* _TASK DETAILS_: Nothing but the pictures is dropped; write out all the remaining data below exactly.

(Saved entries)
___
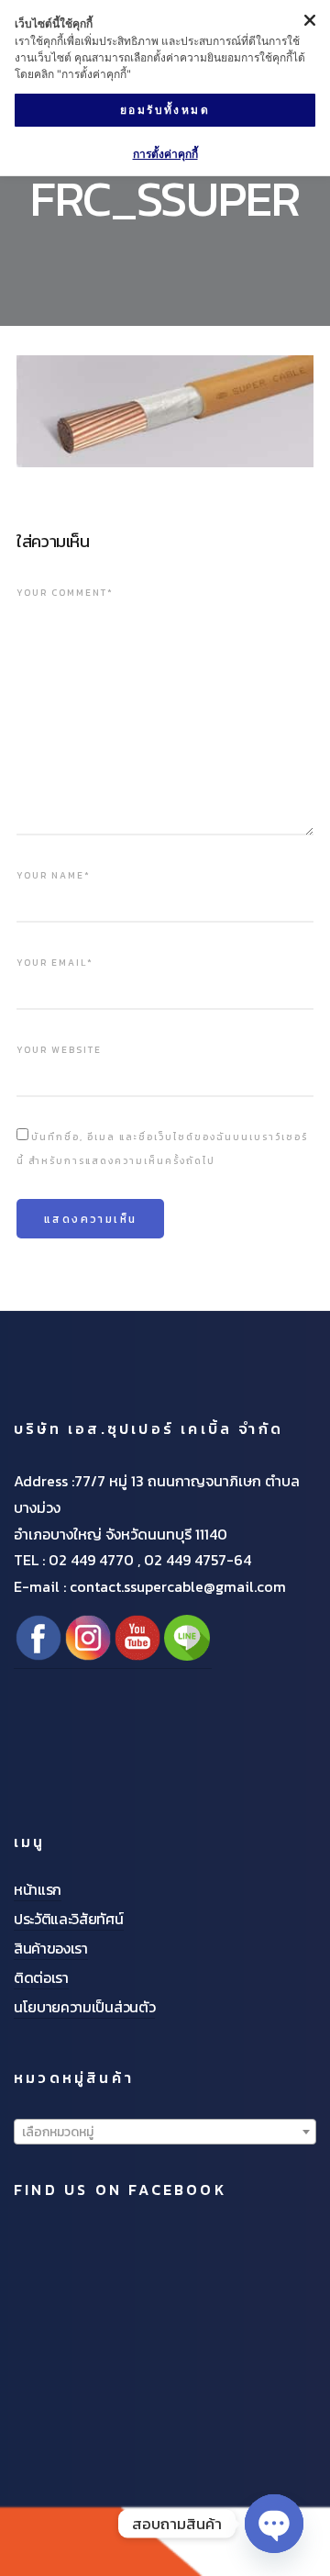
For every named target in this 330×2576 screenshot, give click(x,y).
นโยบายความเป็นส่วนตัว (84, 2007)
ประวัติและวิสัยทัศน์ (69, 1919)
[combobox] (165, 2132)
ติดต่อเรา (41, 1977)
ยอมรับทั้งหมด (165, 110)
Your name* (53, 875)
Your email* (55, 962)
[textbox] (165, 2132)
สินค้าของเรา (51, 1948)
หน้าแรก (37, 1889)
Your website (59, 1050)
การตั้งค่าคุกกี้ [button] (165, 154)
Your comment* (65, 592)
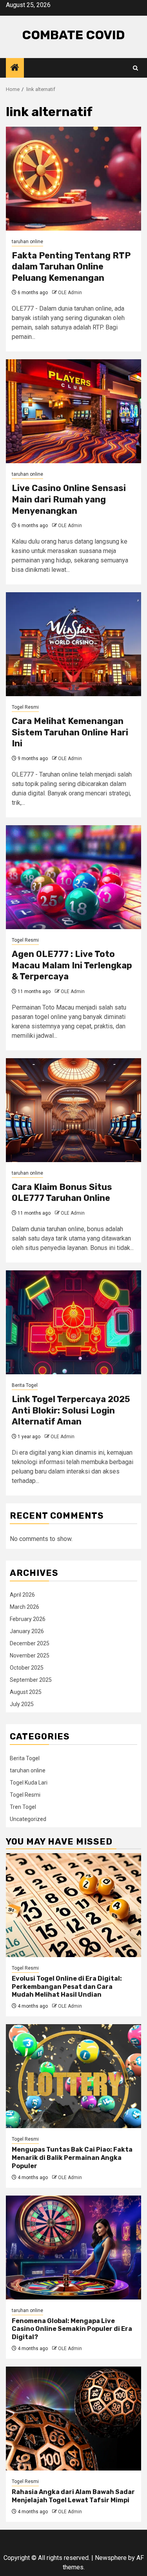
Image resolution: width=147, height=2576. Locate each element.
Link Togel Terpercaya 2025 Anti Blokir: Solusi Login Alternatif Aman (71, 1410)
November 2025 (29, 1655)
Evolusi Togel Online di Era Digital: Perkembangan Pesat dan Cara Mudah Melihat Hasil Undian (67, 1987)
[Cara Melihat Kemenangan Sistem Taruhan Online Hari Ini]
___
* _ANSWER TO THE EXERCISE_:
For every named target in this 330×2576 screenshot, give click(x,y).
นโยบายความเป็นส่วนตัว (84, 2007)
ประวัติและวิสัยทัศน์ (69, 1919)
[combobox] (165, 2132)
ติดต่อเรา (41, 1977)
ยอมรับทั้งหมด (165, 110)
Your name* (53, 875)
Your email* (55, 962)
[textbox] (165, 2132)
สินค้าของเรา (51, 1948)
หน้าแรก (37, 1889)
Your website (59, 1050)
การตั้งค่าคุกกี้ [button] (165, 154)
Your comment* (65, 592)
Image resolution: width=147, height=2576. Locate each element.
Link Togel Terpercaya 2025 Anti Blokir: Solusi Login Alternatif Aman (71, 1410)
November 2025 (29, 1655)
Evolusi Togel Online di Era Digital: Perkembangan Pesat dan Cara Mudah Melihat Hasil Undian (67, 1987)
[Cara Melihat Kemenangan Sistem Taruhan Online Hari Ini]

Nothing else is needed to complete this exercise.